#### MATERIAL PROVIDED:
□ □ □ □ □ □ □

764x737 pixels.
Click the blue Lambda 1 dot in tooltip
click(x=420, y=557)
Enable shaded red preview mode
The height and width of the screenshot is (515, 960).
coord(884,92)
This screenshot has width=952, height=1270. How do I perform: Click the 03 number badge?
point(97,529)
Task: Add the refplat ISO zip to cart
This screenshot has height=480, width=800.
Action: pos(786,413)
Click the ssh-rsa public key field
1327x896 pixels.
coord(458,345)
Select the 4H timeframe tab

□ □ □ □ □ □ □

#### DIRECTIONS FOR THIS TASK:
Copy over exactly the lines above from the one with "This screenshot has width=952, height=1270." to the last, both included, and no others.

#### RESPONSE AREA:
This screenshot has width=952, height=1270. How do I perform: Click the 03 number badge?
point(97,529)
Task: Add the refplat ISO zip to cart
This screenshot has height=480, width=800.
Action: pos(786,413)
Click the ssh-rsa public key field
1327x896 pixels.
coord(458,345)
Select the 4H timeframe tab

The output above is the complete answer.